Jacques Audiard is the most American of French filmmakers. In his case, this is a very good thing. He makes better American movies than Americans make French movies, and than most American directors in general. He is not of the stream of abstract ideas and intellectual pontificating in French cinema. His movies, Un Prophet, Rust and Bone, Read My Lips, The Beat My Heart Skipped, Dheepan, tell big stories, full of incident and drama.
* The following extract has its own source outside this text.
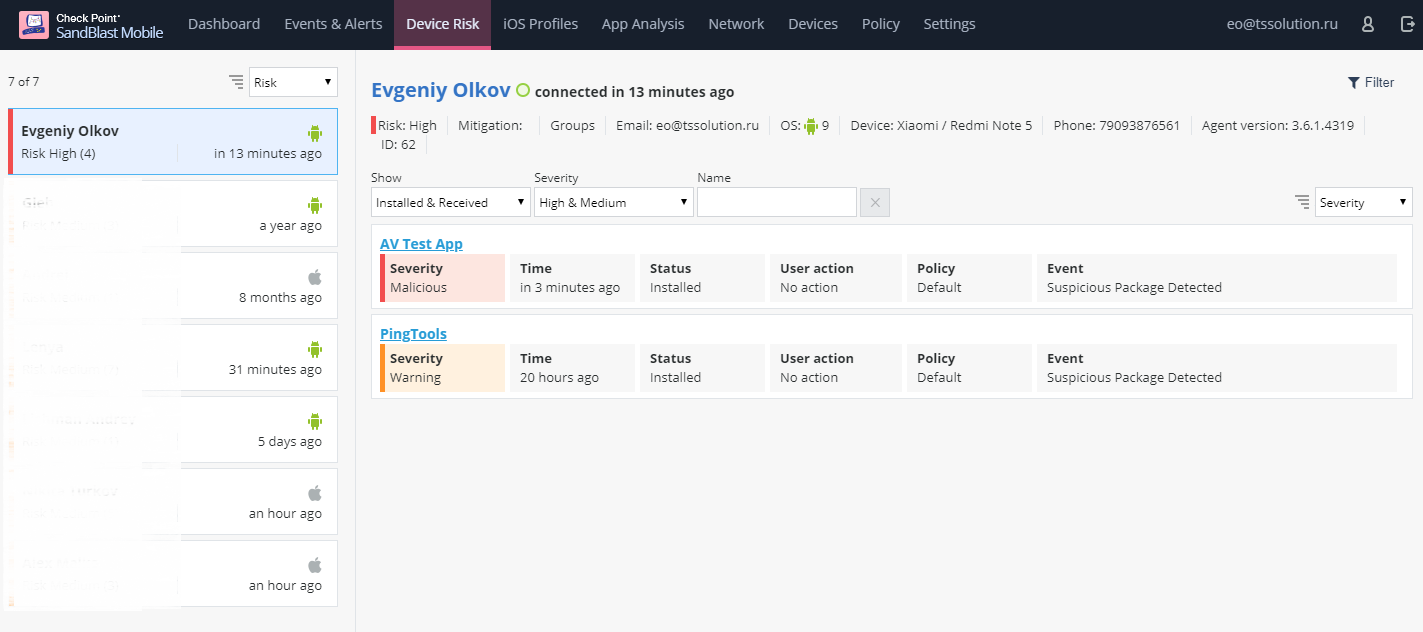Go to Events & Alerts tab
And now he has made his Western, a foundational myth of rapacious capitalism and its never ending cycle of violence and greed. With an excellent script by Audiard and his longtime collaborator Thomas Bidegain, The Sisters Brothers is a brutal yet entertaining and affecting movie about two brothers who can’t escape violence. John C. Reilly and Joaquin Phoenix play Eli and Charlie Sisters. Whereas Charlie is a loose cannon and killing machine, Eli is even tempered and longs for stability. Both actors are mesmerizing. Reilly is effortless and charming as usual. He is in the moment at every moment and you can feel his crushing longing for love and quiet, his devastating exhaustion with the cycle of doom to which Charlie has tethered him. Phoenix is riveting and quite darkly funny. His Charlie is not interested at all in peace and quiet. He is a bona fide sociopath, actually proud of his exploits. And why not? He’s…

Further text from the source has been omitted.